- Born: August 13, 1928 Scottsbluff, Nebraska, U.S.
- Died: October 6, 2022 (aged 94)

Education
- Alma mater: Harvard University

Philosophical work
- Region: Western philosophy
- School: Unaligned
- Institutions: University of Notre Dame
- Main interests: Artificial Intelligence Cybernetics Information Theory Philosophy of Mind Environmental philosophy Plato
- Website: Kenneth M. Sayre and the Philosophic Institute at the Wayback Machine (archived 21 October 2016)

= Kenneth M. Sayre =

American philosopher (1928–2022)

Kenneth M. Sayre (August 13, 1928 – October 6, 2022) was an American philosopher who spent most of his career at the University of Notre Dame (ND). His early career was devoted mainly to philosophic applications of artificial intelligence, cybernetics, and information theory. Later on his main interests shifted to Plato, philosophy of mind, and environmental philosophy. His retirement in 2014 was marked by publication of a history of ND's Philosophy Department, Adventures in Philosophy at Notre Dame.

::::::

PROBLEM SET
A: Answer these questions from the Kenneth M. Sayre profile:
(i) In what town was Sayre born?
(ii) Which university is listed as his alma mater?
(iii) What was published to mark his retirement in 2014?
B: Write out everything in the Kenneth M. Sayre profile from "Philosophical work" down to "American philosopher (1928–2022)".

EXERCISE DATA
::::::

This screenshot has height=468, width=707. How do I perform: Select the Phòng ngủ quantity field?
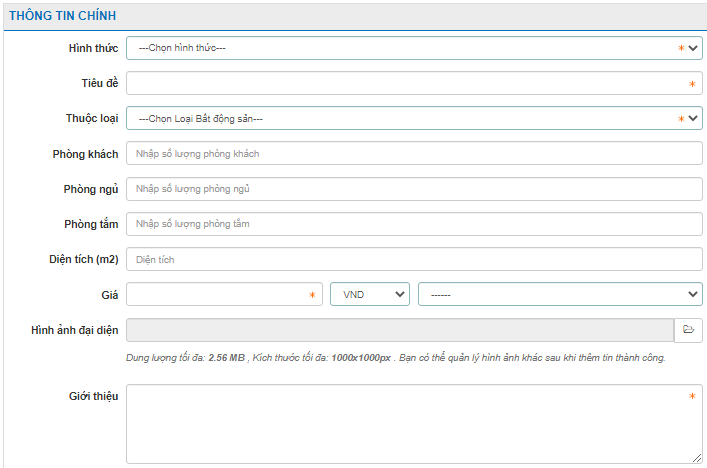tap(413, 189)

::::::

RESULTS OF THE TASKS
A:
(i) Scottsbluff, Nebraska, U.S.
(ii) Harvard University
(iii) A history of ND's Philosophy Department, Adventures in Philosophy at Notre Dame

B:
Philosophical work
- Region: Western philosophy
- School: Unaligned
- Institutions: University of Notre Dame
- Main interests: Artificial Intelligence Cybernetics Information Theory Philosophy of Mind Environmental philosophy Plato
- Website: Kenneth M. Sayre and the Philosophic Institute at the Wayback Machine (archived 21 October 2016)

= Kenneth M. Sayre =

American philosopher (1928–2022)